_DATASET EXCERPTS:_
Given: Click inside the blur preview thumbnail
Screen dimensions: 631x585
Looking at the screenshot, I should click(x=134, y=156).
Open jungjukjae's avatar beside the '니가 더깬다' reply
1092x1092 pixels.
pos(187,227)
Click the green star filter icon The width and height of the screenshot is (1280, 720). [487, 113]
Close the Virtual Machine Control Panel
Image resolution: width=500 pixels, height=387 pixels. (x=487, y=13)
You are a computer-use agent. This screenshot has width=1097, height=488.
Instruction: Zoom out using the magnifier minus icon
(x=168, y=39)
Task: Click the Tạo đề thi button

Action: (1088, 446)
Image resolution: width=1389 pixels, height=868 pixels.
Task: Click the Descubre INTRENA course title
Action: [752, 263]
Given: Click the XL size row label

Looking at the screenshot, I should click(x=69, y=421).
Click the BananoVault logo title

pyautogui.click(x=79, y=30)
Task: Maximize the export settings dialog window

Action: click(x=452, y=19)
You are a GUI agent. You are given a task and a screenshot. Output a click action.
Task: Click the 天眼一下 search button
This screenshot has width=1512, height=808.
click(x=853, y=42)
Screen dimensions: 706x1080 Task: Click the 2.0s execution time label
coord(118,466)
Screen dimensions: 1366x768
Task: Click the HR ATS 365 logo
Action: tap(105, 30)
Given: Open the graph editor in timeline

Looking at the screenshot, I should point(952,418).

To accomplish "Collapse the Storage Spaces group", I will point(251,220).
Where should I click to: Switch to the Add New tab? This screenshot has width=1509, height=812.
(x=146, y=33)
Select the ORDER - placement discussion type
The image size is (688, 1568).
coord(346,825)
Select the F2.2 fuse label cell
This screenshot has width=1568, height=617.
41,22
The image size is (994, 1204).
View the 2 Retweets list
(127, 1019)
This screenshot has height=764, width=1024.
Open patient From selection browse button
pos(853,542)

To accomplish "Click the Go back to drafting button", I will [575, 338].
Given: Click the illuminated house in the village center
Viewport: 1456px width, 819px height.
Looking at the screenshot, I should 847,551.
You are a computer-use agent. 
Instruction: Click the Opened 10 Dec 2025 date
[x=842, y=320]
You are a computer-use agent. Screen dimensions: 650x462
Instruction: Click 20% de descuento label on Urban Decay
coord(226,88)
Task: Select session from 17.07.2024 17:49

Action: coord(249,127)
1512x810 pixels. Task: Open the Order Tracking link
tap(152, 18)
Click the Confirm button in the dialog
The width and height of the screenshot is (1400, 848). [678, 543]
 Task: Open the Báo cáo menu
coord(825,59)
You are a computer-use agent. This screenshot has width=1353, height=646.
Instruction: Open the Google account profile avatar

_YOUR OBJECTIVE:_ Can you give the listing above again with each "Instruction" changed to "Goal" and every other line left unchanged?

_WRITTEN RESPONSE:_
Given: Click inside the blur preview thumbnail
Screen dimensions: 631x585
Looking at the screenshot, I should click(x=134, y=156).
Open jungjukjae's avatar beside the '니가 더깬다' reply
1092x1092 pixels.
pos(187,227)
Click the green star filter icon The width and height of the screenshot is (1280, 720). [487, 113]
Close the Virtual Machine Control Panel
Image resolution: width=500 pixels, height=387 pixels. (x=487, y=13)
You are a computer-use agent. This screenshot has width=1097, height=488.
Goal: Zoom out using the magnifier minus icon
(x=168, y=39)
Task: Click the Tạo đề thi button

Action: (1088, 446)
Image resolution: width=1389 pixels, height=868 pixels.
Task: Click the Descubre INTRENA course title
Action: [752, 263]
Given: Click the XL size row label

Looking at the screenshot, I should click(x=69, y=421).
Click the BananoVault logo title

pyautogui.click(x=79, y=30)
Task: Maximize the export settings dialog window

Action: click(x=452, y=19)
You are a GUI agent. You are given a task and a screenshot. Output a click action.
Task: Click the 天眼一下 search button
This screenshot has width=1512, height=808.
click(x=853, y=42)
Screen dimensions: 706x1080 Task: Click the 2.0s execution time label
coord(118,466)
Screen dimensions: 1366x768
Task: Click the HR ATS 365 logo
Action: tap(105, 30)
Given: Open the graph editor in timeline

Looking at the screenshot, I should point(952,418).

To accomplish "Collapse the Storage Spaces group", I will point(251,220).
Where should I click to: Switch to the Add New tab? This screenshot has width=1509, height=812.
(x=146, y=33)
Select the ORDER - placement discussion type
The image size is (688, 1568).
coord(346,825)
Select the F2.2 fuse label cell
This screenshot has width=1568, height=617.
41,22
The image size is (994, 1204).
View the 2 Retweets list
(127, 1019)
This screenshot has height=764, width=1024.
Open patient From selection browse button
pos(853,542)

To accomplish "Click the Go back to drafting button", I will [575, 338].
Given: Click the illuminated house in the village center
Viewport: 1456px width, 819px height.
Looking at the screenshot, I should 847,551.
You are a computer-use agent. 
Goal: Click the Opened 10 Dec 2025 date
[x=842, y=320]
You are a computer-use agent. Screen dimensions: 650x462
Goal: Click 20% de descuento label on Urban Decay
coord(226,88)
Task: Select session from 17.07.2024 17:49

Action: coord(249,127)
1512x810 pixels. Task: Open the Order Tracking link
tap(152, 18)
Click the Confirm button in the dialog
The width and height of the screenshot is (1400, 848). [678, 543]
 Task: Open the Báo cáo menu
coord(825,59)
You are a computer-use agent. This screenshot has width=1353, height=646.
Goal: Open the Google account profile avatar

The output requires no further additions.